Il y reviendra plus loin, détaillant derechef les circonstances et les protagonistes de cette affaire entre les mains de la justice. (à partir de la minute 37)

 Comment le représentant de l’État peut-il communiquer devant cette commission parlementaire sur une affaire en cours d’instruction par la justice et sur ses protagonistes ?

Quid également de la présomption d’innocence puisque aucun des protagonistes que le préfet incriminera et décrira minutieusement par la suite n’a encore été condamné.

À ce point de son audition, nous nous étonnons des dérapages du préfet quant aux principes fondamentaux de l’État de droit qui nous surprennent d’autant plus que nous avions précédemment relevé son objectivité et son impartialité. Comment cet homme a-t-il pu à ce point se laisser aller ?

La présidente Ressiguier également en infraction totale

Pareillement, et c’est moins surprenant, sur l’affaire de la faculté de Montpellier, la présidente de la commission commente abondamment en désignant les protagonistes et en qualifiant les faits selon sa propre grille de lecture partisane ; bref, en se substituant au travail judiciaire en cours. (à partir de la minute 41).

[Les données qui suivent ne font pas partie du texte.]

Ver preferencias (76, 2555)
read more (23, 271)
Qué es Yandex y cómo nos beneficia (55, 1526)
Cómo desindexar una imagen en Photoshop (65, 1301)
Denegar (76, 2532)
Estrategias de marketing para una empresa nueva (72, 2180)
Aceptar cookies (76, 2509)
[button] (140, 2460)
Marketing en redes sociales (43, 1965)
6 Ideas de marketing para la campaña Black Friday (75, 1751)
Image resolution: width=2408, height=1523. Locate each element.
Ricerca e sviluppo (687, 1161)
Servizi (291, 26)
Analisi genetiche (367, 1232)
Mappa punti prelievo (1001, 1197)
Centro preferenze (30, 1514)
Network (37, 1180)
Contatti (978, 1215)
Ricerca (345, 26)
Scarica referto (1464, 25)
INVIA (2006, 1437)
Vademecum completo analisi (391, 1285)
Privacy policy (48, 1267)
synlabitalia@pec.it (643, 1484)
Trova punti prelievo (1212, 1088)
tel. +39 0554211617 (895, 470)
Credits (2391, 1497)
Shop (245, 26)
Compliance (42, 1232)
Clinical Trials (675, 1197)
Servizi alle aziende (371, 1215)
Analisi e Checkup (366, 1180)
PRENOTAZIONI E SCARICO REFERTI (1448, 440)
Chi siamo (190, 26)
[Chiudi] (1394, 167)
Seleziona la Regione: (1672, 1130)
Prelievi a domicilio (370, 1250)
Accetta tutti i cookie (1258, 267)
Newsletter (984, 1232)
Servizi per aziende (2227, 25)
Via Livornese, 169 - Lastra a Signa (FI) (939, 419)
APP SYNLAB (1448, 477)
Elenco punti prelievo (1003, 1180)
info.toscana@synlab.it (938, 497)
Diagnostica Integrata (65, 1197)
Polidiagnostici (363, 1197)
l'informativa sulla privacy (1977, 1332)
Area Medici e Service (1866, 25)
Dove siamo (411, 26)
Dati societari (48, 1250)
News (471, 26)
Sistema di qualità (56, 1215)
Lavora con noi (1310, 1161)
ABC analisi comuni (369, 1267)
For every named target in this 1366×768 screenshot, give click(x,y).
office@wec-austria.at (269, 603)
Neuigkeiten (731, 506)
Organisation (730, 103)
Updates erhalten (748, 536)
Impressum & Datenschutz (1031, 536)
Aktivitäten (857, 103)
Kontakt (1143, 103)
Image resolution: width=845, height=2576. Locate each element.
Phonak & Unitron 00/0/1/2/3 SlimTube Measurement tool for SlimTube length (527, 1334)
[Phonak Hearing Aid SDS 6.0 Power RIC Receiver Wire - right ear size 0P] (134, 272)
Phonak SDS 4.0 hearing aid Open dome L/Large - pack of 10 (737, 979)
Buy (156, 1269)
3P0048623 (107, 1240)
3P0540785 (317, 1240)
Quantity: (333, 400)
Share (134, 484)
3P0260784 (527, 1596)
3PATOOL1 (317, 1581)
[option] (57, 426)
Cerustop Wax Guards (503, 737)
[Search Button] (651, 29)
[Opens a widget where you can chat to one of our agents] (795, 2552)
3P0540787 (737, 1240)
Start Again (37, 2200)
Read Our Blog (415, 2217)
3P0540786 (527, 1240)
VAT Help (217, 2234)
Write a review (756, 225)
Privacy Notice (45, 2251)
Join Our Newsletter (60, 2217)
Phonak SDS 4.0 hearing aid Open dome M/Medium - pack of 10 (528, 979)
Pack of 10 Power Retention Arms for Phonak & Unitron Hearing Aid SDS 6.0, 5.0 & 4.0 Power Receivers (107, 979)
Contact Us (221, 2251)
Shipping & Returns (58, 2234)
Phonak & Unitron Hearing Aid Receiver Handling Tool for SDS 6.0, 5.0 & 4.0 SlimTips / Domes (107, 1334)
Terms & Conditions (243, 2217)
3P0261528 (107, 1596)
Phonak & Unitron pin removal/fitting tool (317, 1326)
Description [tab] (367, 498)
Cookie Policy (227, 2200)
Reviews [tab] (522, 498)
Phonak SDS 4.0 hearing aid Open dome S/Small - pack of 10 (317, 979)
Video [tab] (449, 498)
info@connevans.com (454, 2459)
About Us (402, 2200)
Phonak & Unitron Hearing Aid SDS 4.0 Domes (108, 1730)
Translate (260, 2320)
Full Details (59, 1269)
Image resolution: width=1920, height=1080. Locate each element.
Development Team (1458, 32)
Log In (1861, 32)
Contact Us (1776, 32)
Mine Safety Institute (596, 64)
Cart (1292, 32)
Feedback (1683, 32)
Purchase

Nous pointons là encore une contravention absolue avec les dispositions du règlement de l’Assemblée nationale et avec le principe de séparation des pouvoirs.

En résumé

Nous constatons qu’aux dires du préfet de l’Hérault, la Ligue du Midi ne présente pas les critères qui pourraient justifier d’une dissolution au regard des dispositions du Code de sécurité intérieure.

Qu’en revanche ce sont les groupes ultra violents d’extrême gauche qui créent de très graves troubles à l’ordre public à Montpellier et dans toutes les métropoles de France ; sans que jamais ils ne soient ni réprimés ni freinés dans leur action.

Que par conséquent cette commission partisane est complètement déséquilibrée quant à sa justification ; exonérant totalement d’investigation les groupes de très loin les plus violents, véritables dangers pour la sécurité intérieure.

Que la présidente s’acharne de manière obsidionale dans sa traque ad hominem contre la famille Roudier et la Ligue du Midi et que son impartialité ainsi que celle de la commission s’en trouvent gravement mises en cause.

Que de nombreuses contraventions ont été commises au cours de cette audition…  par le représentant de l’État et par la présidente elle-même quant aux principes de séparation des pouvoirs et à la présomption d’innocence.